* _Information provided_:
----
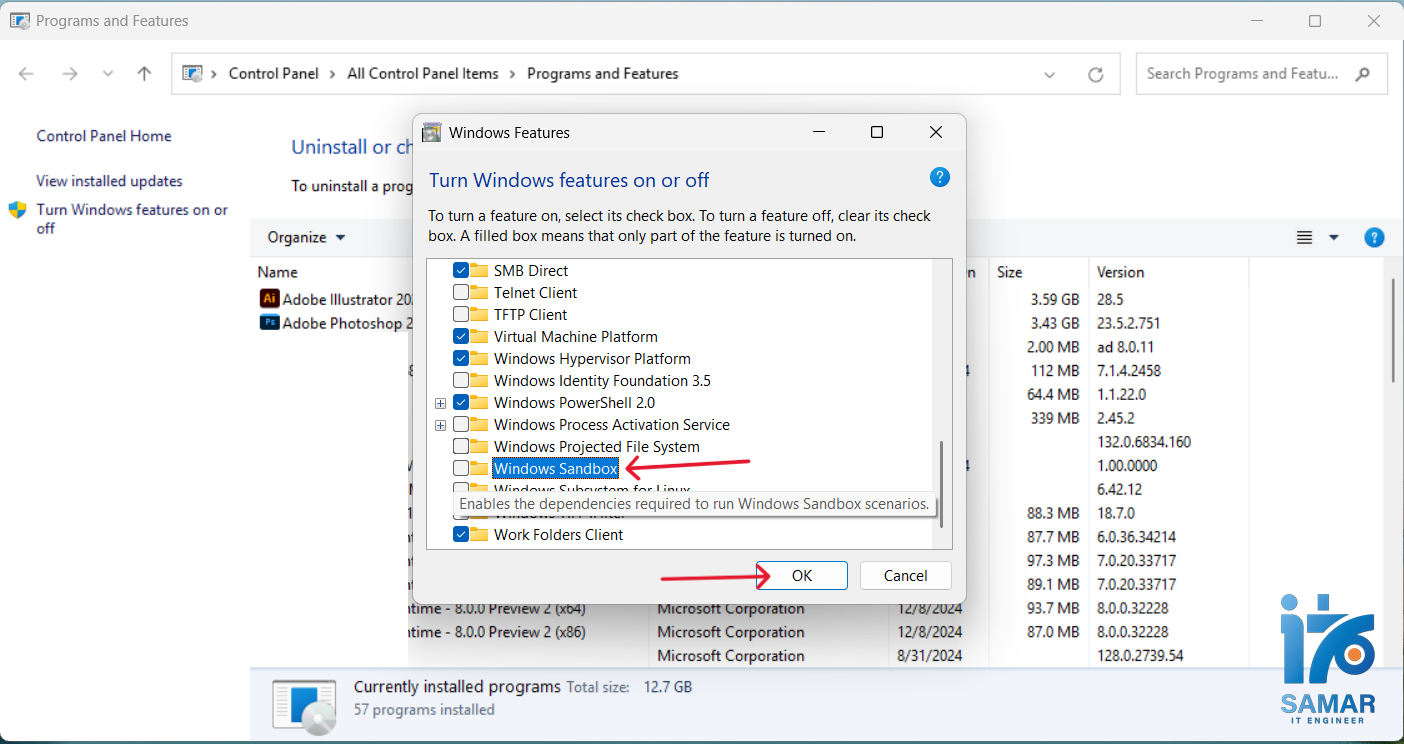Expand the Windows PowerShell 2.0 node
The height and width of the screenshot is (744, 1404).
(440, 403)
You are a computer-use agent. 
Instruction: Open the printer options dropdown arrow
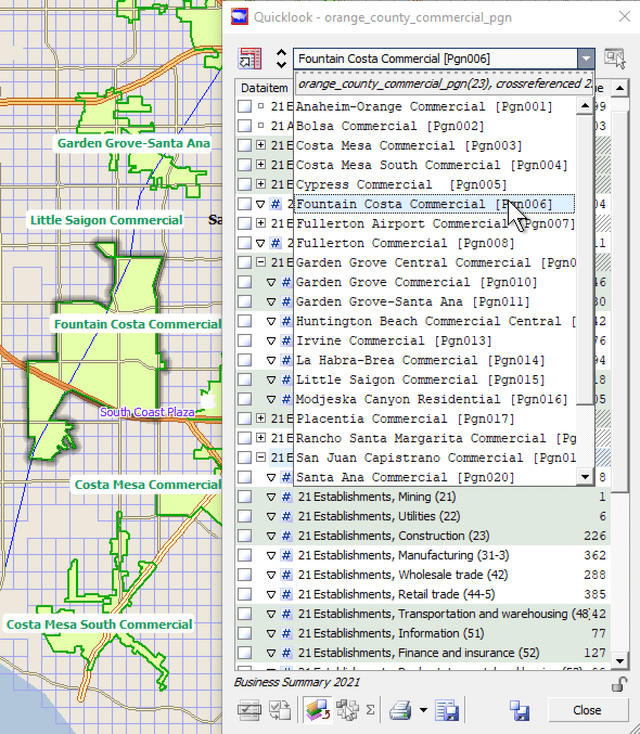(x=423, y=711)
----
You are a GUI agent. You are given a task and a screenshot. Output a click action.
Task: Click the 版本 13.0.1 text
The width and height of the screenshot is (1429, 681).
----
* _Task prompt_:
Look above for the line holding "You are a GUI" and the line holding "The width and". Retype both, and every line between them, word for word and nothing else.

* _Solved exercise_:
You are a GUI agent. You are given a task and a screenshot. Output a click action.
Task: Click the 版本 13.0.1 text
The width and height of the screenshot is (1429, 681).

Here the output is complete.